▶ _TO-DO LIST_:
A. In the Polaris Prize text, reproduce word for word everything from "The 2017 Polaris" down to "and business insiders.".
B. Summarize the Polaris Prize text in two sentences.

▶ _TEXT SEGMENT_:
______________________________

The 2017 Polaris Prize, held on Sept. 18, featured electrifying performances by the 10 shortlisted nominees, ending with Colombian-Canadian artist Lido Pimienta winning the biggest award in Canadian music.

The annual Polaris Prize Gala gives an award to one Canadian album as the best of the year, chosen from a shortlist created by a jury of 196 journalists, academics, radio hosts, and business insiders.

The selection process leads the Polaris Prize to typically reward less mainstream artists, such as Tanya Tagaq, who won in 2014, or Godspeed You! Black Emperor in 2013. This year was no exception, with Lido Pimienta’s La Papessa taking the top honour.

The award also doesn’t shy away from politics. The night featured highly politicized performances from Tagaq and Pimienta, who tackled white supremacy and the racism her and her mother experienced when they arrived in Canada in her performance and acceptance speech.

“I hope that the Aryan specimen who told me to go back to my country two weeks after arriving in London, Ontario, Canada is watching this,” Pimienta said.

______________________________

▶ _INFORMATION PROVIDED_:
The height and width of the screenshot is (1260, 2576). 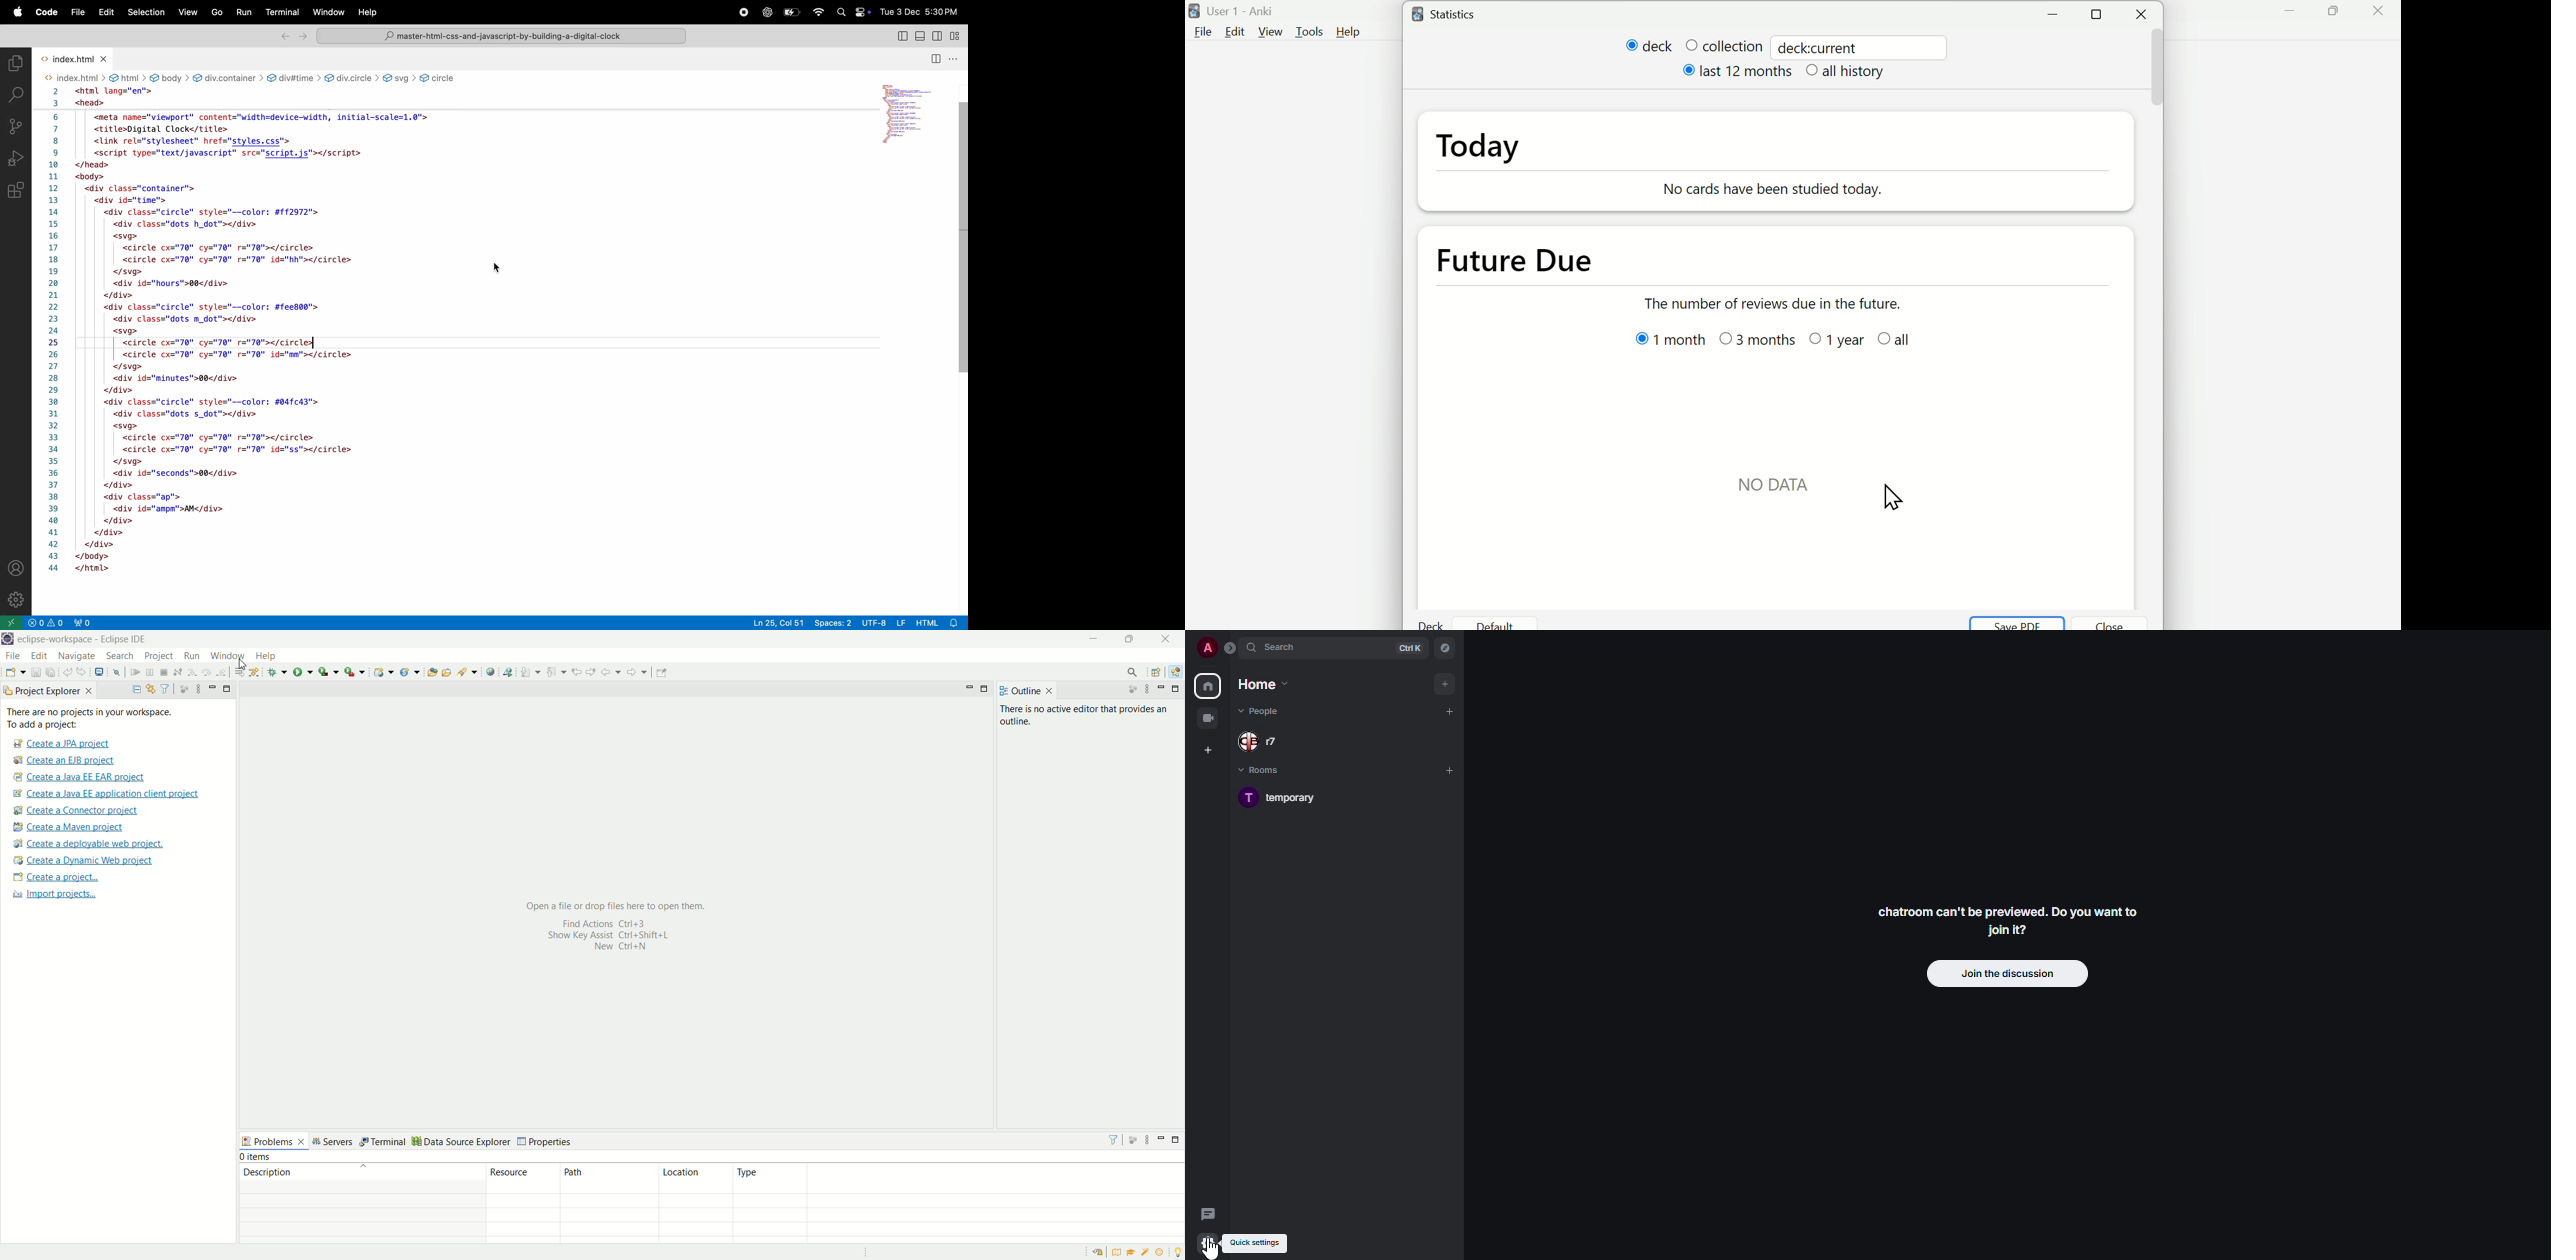 I want to click on Close, so click(x=2380, y=12).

______________________________

▶ _CORRECT ANSWERS_:
A.
The 2017 Polaris Prize, held on Sept. 18, featured electrifying performances by the 10 shortlisted nominees, ending with Colombian-Canadian artist Lido Pimienta winning the biggest award in Canadian music.

The annual Polaris Prize Gala gives an award to one Canadian album as the best of the year, chosen from a shortlist created by a jury of 196 journalists, academics, radio hosts, and business insiders.

B. Colombian-Canadian artist Lido Pimienta won the 2017 Polaris Prize for La Papessa, an annual award given to one Canadian album chosen from a shortlist created by a jury of 196 journalists, academics, radio hosts, and business insiders. The Sept. 18 gala featured politicized performances from Tagaq and Pimienta, who addressed white supremacy and the racism she and her mother experienced after arriving in Canada.